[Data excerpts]
++++++++++++++++++++

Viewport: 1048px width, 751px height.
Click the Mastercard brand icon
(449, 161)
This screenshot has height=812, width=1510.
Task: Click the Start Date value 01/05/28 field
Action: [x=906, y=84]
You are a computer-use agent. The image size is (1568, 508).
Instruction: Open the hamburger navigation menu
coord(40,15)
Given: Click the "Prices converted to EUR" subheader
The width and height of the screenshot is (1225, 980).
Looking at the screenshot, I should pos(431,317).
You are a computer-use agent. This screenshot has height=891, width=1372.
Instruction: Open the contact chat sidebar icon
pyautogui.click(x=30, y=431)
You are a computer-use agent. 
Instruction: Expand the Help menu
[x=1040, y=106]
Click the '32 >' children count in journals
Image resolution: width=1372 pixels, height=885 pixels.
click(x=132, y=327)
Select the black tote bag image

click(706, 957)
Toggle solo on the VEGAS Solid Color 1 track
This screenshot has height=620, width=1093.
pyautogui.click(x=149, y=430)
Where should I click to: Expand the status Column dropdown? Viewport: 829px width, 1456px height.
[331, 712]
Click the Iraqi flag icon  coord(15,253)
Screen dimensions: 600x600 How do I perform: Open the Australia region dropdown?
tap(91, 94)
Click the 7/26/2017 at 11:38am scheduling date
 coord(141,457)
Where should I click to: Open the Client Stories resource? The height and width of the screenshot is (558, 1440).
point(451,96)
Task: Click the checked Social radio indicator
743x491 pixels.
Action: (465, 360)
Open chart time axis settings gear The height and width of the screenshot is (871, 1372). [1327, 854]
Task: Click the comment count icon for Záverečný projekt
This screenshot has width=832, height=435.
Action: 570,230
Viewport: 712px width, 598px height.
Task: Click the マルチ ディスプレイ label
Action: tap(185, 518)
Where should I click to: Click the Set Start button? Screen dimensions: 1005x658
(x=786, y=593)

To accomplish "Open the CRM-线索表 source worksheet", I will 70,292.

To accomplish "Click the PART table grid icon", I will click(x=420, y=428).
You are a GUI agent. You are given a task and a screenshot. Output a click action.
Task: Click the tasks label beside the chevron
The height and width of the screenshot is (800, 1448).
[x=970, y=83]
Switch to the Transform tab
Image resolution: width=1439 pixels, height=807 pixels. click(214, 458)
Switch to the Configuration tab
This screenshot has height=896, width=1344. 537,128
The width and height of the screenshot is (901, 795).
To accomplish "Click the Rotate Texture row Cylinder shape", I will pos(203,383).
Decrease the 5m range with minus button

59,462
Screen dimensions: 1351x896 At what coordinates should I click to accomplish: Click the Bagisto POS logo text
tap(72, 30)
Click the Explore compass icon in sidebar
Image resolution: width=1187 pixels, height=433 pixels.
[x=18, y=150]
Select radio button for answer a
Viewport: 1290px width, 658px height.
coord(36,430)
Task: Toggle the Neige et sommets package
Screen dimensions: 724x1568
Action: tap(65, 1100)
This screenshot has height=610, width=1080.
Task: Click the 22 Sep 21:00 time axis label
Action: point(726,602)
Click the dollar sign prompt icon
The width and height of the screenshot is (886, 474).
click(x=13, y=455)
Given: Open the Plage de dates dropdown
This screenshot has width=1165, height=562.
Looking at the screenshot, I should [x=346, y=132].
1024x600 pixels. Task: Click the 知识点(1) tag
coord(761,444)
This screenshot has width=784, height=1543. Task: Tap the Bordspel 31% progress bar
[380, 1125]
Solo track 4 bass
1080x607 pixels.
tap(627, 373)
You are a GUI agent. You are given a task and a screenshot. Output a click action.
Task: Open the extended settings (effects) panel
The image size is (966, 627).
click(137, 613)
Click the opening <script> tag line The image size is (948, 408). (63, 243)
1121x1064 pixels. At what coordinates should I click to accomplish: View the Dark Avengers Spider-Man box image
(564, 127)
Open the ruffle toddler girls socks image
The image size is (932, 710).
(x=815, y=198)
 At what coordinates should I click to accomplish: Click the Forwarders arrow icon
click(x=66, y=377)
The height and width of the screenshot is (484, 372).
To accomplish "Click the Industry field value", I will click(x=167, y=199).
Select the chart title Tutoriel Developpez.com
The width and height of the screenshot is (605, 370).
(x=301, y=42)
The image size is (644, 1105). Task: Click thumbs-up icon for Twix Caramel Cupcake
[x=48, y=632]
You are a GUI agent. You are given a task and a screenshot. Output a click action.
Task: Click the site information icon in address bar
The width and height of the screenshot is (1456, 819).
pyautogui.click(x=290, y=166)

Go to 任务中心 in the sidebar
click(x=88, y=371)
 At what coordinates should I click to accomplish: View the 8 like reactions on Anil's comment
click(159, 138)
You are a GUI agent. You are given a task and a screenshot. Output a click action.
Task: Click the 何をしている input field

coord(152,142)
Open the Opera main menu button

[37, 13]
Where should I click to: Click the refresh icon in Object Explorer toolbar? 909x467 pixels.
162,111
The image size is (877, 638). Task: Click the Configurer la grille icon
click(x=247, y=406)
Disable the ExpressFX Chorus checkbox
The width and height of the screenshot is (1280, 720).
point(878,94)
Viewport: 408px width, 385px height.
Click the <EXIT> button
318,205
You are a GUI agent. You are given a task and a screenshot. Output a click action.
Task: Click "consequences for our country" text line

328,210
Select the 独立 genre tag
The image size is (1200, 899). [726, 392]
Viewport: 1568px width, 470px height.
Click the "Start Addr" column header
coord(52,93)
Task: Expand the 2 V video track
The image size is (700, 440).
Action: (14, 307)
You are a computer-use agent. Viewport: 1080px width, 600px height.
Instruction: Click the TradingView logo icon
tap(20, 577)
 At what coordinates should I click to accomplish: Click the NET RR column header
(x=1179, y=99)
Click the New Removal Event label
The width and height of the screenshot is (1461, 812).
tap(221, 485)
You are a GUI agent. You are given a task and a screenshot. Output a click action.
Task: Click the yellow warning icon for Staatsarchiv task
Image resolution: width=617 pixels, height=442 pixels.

++++++++++++++++++++

## [TRY IT]
Repeat every line exactly, starting with the first line of the entries, and stop once the line containing "You are a computer-use agent. The" has been given.

## [SOLUTION FOR THIS EXERCISE]
Viewport: 1048px width, 751px height.
Click the Mastercard brand icon
(449, 161)
This screenshot has height=812, width=1510.
Task: Click the Start Date value 01/05/28 field
Action: [x=906, y=84]
You are a computer-use agent. The image size is (1568, 508).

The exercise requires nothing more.